### Required work
1. According to the article on Thai food exports during COVID-19, what share of all Thai exports did food and agricultural products make up in April 2020?
2. Write a continuation of the article on Thai food exports during COVID-19, starting right after its final sentence about shipping by sea.

### Text excerpt

This was predicted by Thailand’s Office of Trade Policy and Strategy (OTP), which saw Thai exports continue to grow even at the height of the pandemic in April, with the food and agricultural sector, especially rice, having emerged as ‘the star’ during this time.
According to OTP data, Thai exports in April 2020 stood at U$18.9bn in value and grew 2.12% despite COVID-19. Within this, food and agricultural exports totalled 19.7% of all exports, the highest that the department has seen in eight years, and over 3% more than the 15% to 16% seen in recent years.
Amongst the items seeing huge overseas demand are rice, seafood, fruit and other frozen and processed food products.
“At the moment, there are orders for many types of Thai products waiting in foreign countries,” said OTP Director Pimchanok Wonkornphon in a formal statement.
“During the outbreak of COVID-19 virus, agricultural and food products have been highly demanded in foreign markets. [This situation] is expected to grow continuously for at least one to two years, which is an opportunity to expand Thailand’s market.”
Wonkornphon also told Bangkok Post that this could be a ‘new normal’ for Thai exports, and that the proportion of these food and agricultural exports could surpass 20% in 2020.
That said, she lamented at a separate press conference that logistics and transportation issues have stood in the way of Thailand truly reaching its full potential.
“The issue here is that various orders, [especially for food items], have been caught and stuck due to the problem of international transportation. If this is corrected, it will help push forward Thai exports to rise even more in the future,” she said.
All modes of export transportation from Thailand have seen different challenges – For land transport, which is crucial to its dealings with Laos, Vietnam and China, congestion is a major issue, as are regulatory measures that apply to truck drivers, border opening and closing times, sanitary and phytosanitary measures and more.
“There are many practical problems and obstacles to cross, hence the Thai private sector is requesting that the government talk to China and suggest opening another port on the Mekong river for direct fruit exports there. The Ministry of Agriculture and Cooperatives is in discussions with China now,” she said.
Shipping export goods by sea carries its own set of problems, which are mainly hygiene and price-related.

### Data segment

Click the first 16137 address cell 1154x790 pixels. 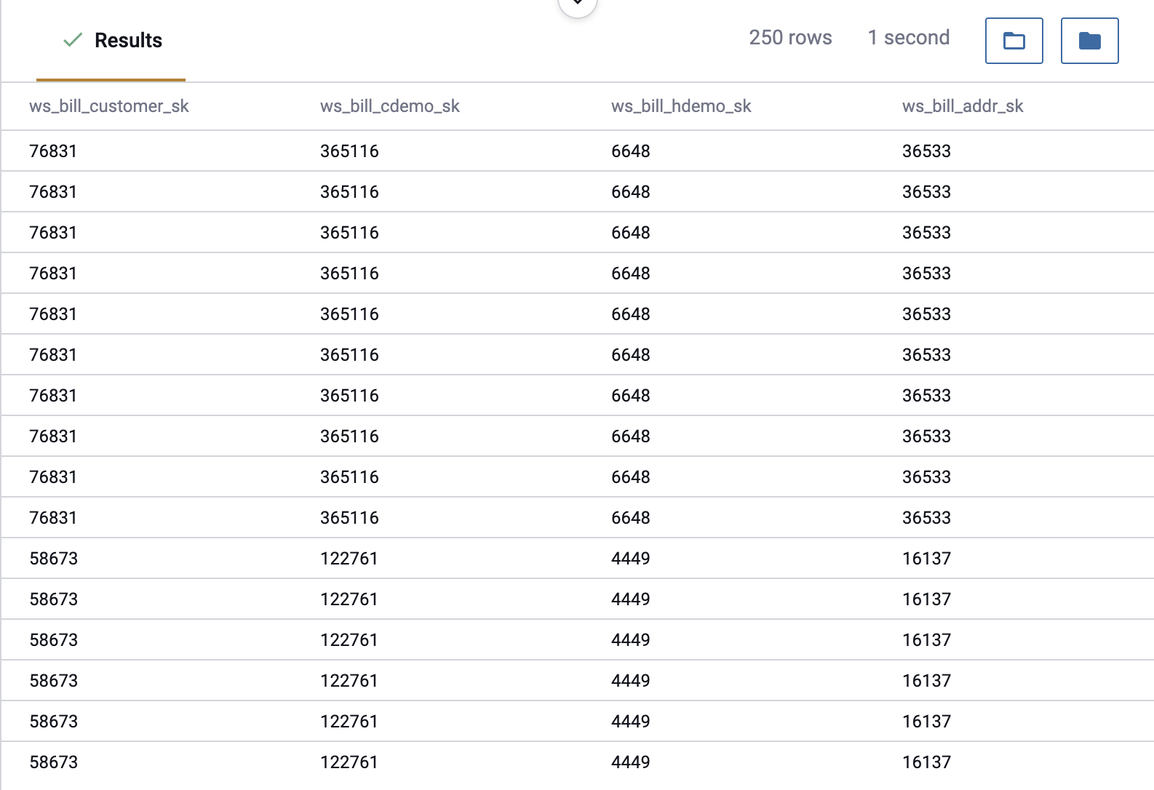(x=926, y=559)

### Outputs for the tasks
1. 19.7%

2.
“At this point, the early problem is [the] sterility of containers and ocean liners that carry goods and preventing the product from being contaminated. Beyond that, there is also the issue of international trade volumes having reduced greatly due to declining demand from all countries due to COVID-19 and lockdowns,” said Wonkornphon.
“This resulting decrease in boat/sea freight volumes has thereby made it more expensive because of empty containers, and carriers have opted to preliminary solve this by reducing the number of containers and boat trips – which in turn means less products can be exported. We need to wait for the demand to return for boat trips and the number of containers to return to near normal levels.”
A similar pricing issue has been seen with air transport, which also has added distribution costs due to limited flight routes currently in operation.
Wonkornphon also highlighted administrative issues such as documentation, stock management and financial documentation though she believed that these will decrease as the COVID-19 situation eases.
“In addition to practical transportation problems, a lot of the issues we see are administrative delays in partner countries dues to lockdowns and many staff working at home, drawing out the time needed to clear goods,” she said.
But this has not dampened her optimism for Thai food and agricultural product exports to appeal to global consumers, especially as the world moves to recover from the outbreak and situations in the various countries normalise.
“That said, Thai products still have a large demand in the international market, especially products that solve the problems in the ‘new normal’, where people’s lives and work arrangements will change after COVID-19 - ready-made foods, for example.
“This is why Thailand should accelerate marketing during this time, to raise awareness and consumer interest.”